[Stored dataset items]
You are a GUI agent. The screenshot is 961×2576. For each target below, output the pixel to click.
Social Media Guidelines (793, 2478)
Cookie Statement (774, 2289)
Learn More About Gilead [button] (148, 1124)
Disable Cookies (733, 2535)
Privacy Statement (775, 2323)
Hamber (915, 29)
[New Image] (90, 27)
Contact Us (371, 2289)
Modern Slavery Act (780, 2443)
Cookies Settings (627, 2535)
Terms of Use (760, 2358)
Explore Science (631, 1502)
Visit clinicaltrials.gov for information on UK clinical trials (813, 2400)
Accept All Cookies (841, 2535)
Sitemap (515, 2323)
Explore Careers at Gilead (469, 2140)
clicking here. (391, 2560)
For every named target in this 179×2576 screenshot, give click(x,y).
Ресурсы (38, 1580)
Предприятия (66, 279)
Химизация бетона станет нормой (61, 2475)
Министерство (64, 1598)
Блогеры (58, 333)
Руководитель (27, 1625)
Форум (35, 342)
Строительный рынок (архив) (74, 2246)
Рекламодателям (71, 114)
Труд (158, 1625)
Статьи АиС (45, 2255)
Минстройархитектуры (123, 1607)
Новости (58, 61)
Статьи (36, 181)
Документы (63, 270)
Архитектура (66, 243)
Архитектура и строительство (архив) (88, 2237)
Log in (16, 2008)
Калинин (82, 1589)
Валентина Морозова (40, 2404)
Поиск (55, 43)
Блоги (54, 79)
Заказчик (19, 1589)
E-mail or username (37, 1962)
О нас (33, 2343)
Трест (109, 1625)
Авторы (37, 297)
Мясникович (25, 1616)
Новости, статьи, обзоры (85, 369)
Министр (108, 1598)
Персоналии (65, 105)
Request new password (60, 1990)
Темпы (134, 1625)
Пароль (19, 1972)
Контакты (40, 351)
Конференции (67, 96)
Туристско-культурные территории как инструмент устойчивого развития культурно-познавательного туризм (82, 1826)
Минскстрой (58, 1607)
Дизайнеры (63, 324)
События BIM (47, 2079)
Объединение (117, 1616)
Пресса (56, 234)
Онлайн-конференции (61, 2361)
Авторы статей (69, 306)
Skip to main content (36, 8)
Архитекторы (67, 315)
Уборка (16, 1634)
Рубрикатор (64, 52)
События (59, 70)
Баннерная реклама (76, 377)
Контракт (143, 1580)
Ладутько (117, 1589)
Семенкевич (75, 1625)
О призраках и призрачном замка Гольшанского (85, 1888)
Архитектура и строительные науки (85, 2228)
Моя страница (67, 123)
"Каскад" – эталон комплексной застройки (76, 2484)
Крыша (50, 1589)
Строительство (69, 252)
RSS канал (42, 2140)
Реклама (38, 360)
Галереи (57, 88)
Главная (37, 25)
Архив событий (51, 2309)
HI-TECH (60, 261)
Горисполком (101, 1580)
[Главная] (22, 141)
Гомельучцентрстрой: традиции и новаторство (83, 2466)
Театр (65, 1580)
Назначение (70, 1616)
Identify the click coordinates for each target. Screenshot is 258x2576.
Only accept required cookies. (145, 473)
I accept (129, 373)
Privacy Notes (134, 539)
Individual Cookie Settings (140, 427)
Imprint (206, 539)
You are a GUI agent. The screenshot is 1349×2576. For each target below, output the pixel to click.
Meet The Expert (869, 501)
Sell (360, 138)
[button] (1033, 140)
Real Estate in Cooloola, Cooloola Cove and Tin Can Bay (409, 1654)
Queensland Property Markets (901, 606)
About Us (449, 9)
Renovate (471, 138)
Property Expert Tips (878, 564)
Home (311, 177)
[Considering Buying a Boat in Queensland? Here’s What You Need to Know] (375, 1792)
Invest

EXERCISE DETAILS> Using the records above, set down exactly the lines from the one with "Объединение (117, 1616)" through the one with "Моя страница (67, 123)", inclusive, and nothing more.

RESULT>
Объединение (117, 1616)
Пресса (56, 234)
Онлайн-конференции (61, 2361)
Авторы статей (69, 306)
Skip to main content (36, 8)
Архитекторы (67, 315)
Уборка (16, 1634)
Рубрикатор (64, 52)
События (59, 70)
Баннерная реклама (76, 377)
Контракт (143, 1580)
Ладутько (117, 1589)
Семенкевич (75, 1625)
О призраках и призрачном замка Гольшанского (85, 1888)
Архитектура и строительные науки (85, 2228)
Моя страница (67, 123)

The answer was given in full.